Perhaps like I had watched him play on the public courts at Wimbledon Park, just across the road from the All England Club. He was older than 12, to be sure, but still a teenager and had just reached the third round at the Championships. But the next day, his agent and great friend, Ken Meyerson, who died so tragically in October of last year, took him over to the courts, and they lined up to pay their court fee with park players who barely recognized him and then went on Court 17 or whatever and hit balls for an hour. That was innocent, too, and, for me, it marked Andy Roddick as the right kind of guy.
The rain had caused disruption to the schedule Wednesday, and Olympic gold medalist Andy Murray found himself being shunted over to Louis Armstrong for his match against Marin Cilic. For a while, Murray didn't look as if he knew where he was or what he was doing. Seemingly lifeless, he allowed the Croat to sweep to a 6-3, 5-1 lead.
It was about the time that the Roddick match ended, and one of the first spectators to rush over from Ashe was Pippa Middleton.
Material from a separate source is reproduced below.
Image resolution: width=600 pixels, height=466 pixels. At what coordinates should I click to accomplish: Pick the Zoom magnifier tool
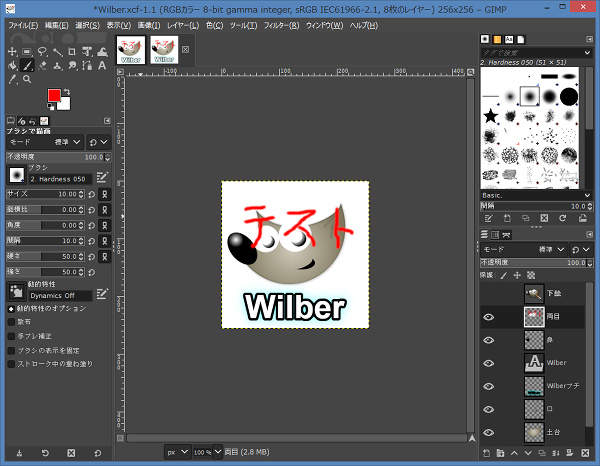tap(29, 78)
A mass of spectators soon followed, and suddenly the atmosphere was completely different. So was Murray.
Beginning to look like the man who dealt so ruthlessly and cleverly with Milos Raonic's big game in the previous round, Murray broke back twice, went 2-4 down in the tiebreak after three awful errors but still remembered his lines and wrapped up the second-set tiebreak, 7-4. After that, Cilic had no chance and went down, 3-6, 7-6(4), 6-2, 6-0.
After all the rain interruptions, Maria Sharapova finally got back on Ashe facing the unenviable task of pulling herself back from a 0-4 first set deficit against Marion Bartoli, the great French fidget.
"I tried not to think about it too much, " Sharapova said. "Just happy to get a good night's sleep."
Although she started well and broke Bartoli's serve, it was not enough to save the set, but slowly the determined Russian pounded her way into the match with her heavy forehand and occasional ace and came through to win, 3-6, 6-3, 6-4.
Bartoli, who goes through the most extraordinary gyrations while waiting to receive serve and swings viciously at air while practicing her shots in between points, had a purple patch in the third set when she broke back and broke again to lead 4-3. But Sharapova has this increasingly amazing record of not having lost a match that goes to three sets this year, and after this comeback, the score stood at 12-0.
"She just has that non-traditional game where it's kind of sneaky," Sharapova said. "You don't know whether she's going to come in or hit the ball flat or hit the frame. And I think she likes to serve consistently at 99 mph on second serves. Every time I looked at the clock, it was like 99, 99. I thought, if I lose this match, I'm going to have nightmares."
But she will sleep well again after this and prepare for an even tougher assignment next time out, when she meets world No. 1 Viktoria Azarenka in the semifinal. It will be Sharapova's first appearance in the semifinal here since she won the title in 2006.
In another women's quarterfinal, Sara Errani, who lost to Sharapova in the final of the French Open in June, won the battle of the Italians when she defeated her doubles partner, Roberta Vinci, 6-2, 6-4.